Braided covering machines on FibreMax's assembly line (FibreMax)
Braided covering machines on FibreMax's assembly line (FibreMax)

Published Apr 9, 2024 5:54 PM by The Maritime Executive


The German utility company RWE is working with Netherlands-based offshore mooring company FibreMax to develop synthetic mooring systems for floating wind production. The firms will work together on supply chain options and look for ways to reduce costs on ultra-deepwater and local floating offshore wind installations.

FibreMax believes that its products are the “strongest cables in the world.” According to the company, FibreMax mooring tendons offers much better strength, longer operational life and lower levels of maintenance compared to traditional steel moorings. The mooring system’s integrity is key to financial and operational viability of floating offshore wind.

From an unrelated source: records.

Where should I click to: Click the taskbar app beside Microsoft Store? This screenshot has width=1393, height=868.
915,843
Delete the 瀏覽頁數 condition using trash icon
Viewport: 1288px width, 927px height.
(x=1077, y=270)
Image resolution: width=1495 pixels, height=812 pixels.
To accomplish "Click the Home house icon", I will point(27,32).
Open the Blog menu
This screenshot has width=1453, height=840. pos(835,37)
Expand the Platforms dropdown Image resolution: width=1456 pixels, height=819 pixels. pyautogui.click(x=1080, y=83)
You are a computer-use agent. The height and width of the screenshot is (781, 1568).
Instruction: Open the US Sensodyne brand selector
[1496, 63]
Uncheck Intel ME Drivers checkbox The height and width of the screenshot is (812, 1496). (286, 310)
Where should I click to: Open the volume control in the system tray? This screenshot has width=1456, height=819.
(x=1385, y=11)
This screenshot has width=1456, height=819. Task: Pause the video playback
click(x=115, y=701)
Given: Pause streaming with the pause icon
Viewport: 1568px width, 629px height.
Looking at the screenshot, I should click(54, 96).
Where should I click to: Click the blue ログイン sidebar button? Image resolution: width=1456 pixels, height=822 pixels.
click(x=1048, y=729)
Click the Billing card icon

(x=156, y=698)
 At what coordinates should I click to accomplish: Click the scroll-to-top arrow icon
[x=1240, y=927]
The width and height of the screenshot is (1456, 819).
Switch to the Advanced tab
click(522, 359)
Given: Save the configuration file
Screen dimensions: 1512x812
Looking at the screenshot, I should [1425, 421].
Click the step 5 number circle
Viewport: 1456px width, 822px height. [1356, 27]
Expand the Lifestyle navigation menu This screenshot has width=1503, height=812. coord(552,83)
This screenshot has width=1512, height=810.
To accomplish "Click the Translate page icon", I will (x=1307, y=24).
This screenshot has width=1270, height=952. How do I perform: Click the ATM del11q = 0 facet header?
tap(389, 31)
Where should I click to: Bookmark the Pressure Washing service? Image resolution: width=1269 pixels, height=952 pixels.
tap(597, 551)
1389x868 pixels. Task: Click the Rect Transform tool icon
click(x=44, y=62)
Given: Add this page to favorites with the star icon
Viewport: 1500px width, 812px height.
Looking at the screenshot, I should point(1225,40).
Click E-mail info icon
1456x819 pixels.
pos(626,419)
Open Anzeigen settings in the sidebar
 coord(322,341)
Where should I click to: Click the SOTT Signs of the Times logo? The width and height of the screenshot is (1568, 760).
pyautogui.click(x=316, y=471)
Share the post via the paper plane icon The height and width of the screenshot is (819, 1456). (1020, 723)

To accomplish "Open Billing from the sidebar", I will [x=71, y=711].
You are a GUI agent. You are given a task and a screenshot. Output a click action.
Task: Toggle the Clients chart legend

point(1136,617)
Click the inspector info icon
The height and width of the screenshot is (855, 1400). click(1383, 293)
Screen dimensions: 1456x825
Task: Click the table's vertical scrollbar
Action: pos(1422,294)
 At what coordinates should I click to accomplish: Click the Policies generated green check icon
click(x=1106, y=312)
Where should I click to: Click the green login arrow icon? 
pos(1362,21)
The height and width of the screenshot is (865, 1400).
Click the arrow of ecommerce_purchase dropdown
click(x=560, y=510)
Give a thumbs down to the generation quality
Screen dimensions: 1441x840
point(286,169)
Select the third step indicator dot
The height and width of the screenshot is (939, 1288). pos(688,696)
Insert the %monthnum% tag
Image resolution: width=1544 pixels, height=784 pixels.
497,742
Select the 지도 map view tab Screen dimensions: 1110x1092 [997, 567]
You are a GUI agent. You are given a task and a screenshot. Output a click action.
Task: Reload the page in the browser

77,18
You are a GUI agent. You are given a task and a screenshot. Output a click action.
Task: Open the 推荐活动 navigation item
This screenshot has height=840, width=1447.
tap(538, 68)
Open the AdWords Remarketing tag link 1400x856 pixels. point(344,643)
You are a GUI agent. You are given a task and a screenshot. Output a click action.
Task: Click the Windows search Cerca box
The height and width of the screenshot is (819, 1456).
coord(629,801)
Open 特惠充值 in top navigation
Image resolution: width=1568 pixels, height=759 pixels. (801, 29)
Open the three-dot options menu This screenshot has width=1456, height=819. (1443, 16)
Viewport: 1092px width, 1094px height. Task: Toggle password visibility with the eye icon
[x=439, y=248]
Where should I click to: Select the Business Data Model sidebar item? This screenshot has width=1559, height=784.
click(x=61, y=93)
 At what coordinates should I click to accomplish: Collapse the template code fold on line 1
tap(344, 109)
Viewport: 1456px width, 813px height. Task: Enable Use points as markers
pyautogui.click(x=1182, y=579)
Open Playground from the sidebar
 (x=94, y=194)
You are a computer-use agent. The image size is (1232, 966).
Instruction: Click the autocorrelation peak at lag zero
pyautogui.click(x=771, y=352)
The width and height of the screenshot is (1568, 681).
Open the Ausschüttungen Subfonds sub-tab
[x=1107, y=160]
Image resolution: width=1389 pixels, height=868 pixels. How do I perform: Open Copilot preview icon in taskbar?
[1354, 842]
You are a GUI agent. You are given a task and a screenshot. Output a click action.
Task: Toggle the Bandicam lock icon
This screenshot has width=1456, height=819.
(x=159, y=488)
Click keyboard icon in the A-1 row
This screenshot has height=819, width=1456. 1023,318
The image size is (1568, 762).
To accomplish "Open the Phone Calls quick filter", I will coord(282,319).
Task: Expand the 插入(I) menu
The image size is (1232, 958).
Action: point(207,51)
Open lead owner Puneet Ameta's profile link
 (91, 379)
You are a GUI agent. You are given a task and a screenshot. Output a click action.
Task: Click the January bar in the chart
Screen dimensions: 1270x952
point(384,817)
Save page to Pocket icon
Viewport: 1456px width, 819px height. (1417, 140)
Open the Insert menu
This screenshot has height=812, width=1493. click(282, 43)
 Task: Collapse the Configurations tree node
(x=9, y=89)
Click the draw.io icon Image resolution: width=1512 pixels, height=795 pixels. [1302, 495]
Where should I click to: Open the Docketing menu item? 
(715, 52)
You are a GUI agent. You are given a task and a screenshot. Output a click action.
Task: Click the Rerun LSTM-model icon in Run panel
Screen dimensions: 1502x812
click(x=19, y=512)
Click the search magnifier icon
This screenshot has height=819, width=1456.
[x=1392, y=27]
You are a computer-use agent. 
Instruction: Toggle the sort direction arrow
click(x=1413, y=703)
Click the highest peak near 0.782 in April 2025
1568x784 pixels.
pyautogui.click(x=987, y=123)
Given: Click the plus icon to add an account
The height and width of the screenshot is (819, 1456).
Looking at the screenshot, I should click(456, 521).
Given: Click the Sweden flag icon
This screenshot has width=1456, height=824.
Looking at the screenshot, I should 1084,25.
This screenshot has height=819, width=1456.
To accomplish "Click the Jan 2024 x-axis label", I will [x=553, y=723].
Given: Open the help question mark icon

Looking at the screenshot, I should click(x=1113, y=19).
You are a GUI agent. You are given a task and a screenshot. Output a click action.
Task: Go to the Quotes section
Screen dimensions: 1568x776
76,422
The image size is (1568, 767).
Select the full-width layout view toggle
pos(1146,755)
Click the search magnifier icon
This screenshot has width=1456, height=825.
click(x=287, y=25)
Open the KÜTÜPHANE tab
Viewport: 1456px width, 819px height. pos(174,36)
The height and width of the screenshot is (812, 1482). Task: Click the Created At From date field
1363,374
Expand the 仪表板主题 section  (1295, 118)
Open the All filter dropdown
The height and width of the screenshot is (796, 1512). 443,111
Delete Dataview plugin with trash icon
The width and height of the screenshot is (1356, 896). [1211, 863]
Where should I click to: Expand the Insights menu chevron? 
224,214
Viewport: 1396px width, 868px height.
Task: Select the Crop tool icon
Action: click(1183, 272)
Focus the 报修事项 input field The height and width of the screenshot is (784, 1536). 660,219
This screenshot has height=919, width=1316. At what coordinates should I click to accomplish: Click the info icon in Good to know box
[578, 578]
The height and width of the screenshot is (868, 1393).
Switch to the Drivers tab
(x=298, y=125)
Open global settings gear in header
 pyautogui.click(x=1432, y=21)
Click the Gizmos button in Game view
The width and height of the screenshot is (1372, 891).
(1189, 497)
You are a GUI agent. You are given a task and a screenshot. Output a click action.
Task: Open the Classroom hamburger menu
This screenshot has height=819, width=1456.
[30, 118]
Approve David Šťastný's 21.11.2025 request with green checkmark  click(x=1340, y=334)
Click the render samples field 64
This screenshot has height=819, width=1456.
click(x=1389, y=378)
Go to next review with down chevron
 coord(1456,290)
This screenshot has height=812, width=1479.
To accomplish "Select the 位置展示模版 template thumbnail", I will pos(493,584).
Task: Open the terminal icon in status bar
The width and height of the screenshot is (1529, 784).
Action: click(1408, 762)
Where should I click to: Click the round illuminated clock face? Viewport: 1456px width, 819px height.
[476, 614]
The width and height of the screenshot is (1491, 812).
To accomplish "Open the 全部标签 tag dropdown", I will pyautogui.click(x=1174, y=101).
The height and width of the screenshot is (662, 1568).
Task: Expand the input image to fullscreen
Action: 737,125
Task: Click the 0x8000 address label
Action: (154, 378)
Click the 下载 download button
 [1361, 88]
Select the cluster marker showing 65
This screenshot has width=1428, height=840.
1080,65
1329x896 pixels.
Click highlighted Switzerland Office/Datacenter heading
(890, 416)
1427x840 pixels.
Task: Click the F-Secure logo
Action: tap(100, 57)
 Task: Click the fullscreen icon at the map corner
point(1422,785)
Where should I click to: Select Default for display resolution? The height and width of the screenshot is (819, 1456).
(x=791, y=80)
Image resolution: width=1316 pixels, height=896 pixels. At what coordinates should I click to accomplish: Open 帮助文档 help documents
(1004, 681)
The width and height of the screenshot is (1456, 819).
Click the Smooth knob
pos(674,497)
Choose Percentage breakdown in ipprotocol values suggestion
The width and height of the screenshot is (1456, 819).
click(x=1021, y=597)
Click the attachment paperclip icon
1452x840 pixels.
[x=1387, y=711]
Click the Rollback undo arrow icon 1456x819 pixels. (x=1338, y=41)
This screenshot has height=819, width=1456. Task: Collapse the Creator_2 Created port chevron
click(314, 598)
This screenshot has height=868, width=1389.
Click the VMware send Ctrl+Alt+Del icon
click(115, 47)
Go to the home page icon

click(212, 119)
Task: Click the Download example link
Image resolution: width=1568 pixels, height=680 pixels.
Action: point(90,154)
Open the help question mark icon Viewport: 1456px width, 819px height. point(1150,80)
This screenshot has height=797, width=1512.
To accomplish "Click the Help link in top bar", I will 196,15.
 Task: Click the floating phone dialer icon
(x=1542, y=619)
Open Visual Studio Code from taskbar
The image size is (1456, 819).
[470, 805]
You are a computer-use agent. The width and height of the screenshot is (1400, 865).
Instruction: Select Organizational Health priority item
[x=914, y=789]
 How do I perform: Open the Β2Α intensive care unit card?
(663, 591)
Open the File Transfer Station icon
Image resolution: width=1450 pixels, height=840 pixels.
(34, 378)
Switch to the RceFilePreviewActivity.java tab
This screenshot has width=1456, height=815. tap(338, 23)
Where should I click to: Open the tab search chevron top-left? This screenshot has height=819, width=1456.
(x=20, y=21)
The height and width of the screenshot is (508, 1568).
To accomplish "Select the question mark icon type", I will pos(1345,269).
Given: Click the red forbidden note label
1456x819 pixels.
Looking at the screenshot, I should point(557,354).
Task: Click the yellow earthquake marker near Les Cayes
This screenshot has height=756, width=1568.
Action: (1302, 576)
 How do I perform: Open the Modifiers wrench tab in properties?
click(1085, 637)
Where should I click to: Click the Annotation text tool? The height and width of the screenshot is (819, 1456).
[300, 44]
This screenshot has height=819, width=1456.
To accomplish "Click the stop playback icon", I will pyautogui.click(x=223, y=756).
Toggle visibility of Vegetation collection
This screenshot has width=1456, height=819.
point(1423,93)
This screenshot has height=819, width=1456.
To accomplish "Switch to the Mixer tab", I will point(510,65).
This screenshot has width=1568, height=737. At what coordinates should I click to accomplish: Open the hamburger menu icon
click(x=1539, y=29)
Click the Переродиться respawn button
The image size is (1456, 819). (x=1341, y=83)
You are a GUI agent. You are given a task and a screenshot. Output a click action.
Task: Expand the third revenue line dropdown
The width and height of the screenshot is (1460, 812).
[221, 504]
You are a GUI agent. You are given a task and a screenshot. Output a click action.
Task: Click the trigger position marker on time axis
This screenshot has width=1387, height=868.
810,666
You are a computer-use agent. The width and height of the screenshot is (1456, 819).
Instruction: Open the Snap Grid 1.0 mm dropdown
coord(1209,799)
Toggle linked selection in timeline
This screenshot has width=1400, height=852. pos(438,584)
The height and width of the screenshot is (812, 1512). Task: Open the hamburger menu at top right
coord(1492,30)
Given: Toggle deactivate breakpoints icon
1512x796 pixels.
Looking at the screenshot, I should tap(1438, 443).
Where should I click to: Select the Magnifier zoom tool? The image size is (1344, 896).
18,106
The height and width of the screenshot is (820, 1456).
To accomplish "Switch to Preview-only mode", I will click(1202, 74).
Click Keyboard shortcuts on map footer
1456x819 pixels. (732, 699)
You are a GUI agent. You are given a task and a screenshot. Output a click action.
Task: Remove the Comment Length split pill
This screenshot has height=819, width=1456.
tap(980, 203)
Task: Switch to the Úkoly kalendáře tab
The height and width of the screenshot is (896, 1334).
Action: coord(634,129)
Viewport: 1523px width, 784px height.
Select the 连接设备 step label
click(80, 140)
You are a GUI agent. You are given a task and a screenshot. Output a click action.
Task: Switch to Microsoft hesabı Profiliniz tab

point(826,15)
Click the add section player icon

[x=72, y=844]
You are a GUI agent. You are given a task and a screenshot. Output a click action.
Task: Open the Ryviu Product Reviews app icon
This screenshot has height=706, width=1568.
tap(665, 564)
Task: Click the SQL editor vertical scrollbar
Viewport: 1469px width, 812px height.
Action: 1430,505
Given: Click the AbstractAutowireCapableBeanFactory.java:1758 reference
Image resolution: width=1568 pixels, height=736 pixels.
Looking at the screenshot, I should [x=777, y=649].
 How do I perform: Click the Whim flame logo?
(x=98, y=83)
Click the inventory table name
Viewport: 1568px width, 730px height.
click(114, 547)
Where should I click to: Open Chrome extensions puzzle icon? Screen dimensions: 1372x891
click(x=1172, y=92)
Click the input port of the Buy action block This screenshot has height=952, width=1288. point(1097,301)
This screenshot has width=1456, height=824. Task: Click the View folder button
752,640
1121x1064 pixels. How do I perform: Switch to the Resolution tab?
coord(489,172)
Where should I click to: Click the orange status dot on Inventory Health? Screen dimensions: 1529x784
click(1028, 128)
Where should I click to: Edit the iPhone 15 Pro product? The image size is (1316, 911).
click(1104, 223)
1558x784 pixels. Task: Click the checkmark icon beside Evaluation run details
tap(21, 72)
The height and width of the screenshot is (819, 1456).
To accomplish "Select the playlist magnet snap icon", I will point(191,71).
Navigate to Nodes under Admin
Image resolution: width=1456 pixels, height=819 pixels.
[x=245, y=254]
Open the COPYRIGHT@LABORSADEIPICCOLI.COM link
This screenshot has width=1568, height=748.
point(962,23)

“It is important to further develop and grow the supply chain for floating wind, in order to leverage its full potential. Working with forward-thinking and innovative companies like FibreMax helps unlock this potential,” said Chris Willow, Head of Floating Wind Development, RWE Offshore Wind.

Three years ago, FibreMax delivered prototypes of what it believes to be the strongest aramid cables in the world. The continuous-wound lines were tested to withstand a load of 1,700 tonnes. They were developed with offshore wind mooring and lifting applications in mind; at 85 percent lighter than an equivalent steel cable, fiber has advantages for tethered floating structures.

FibreFlex has a vision for a unique floating production factory for its cables, which could be towed to each installation site in order to enable localization (local labor employment) without building a shoreside facility. 

RWE wants to become a market leader in the emerging floating offshore wind market, which has substantially higher costs and new technical challenges when compared to bottom-fixed wind power. The company aims to have 1 GW of floating wind deployed or under construction by 2030 and at least 4 GW by 2035.

RWE has secured a commercial-scale floating offshore wind lease off the California coast, and is also preparing for floating wind auctions in France, Norway, Spain and the UK.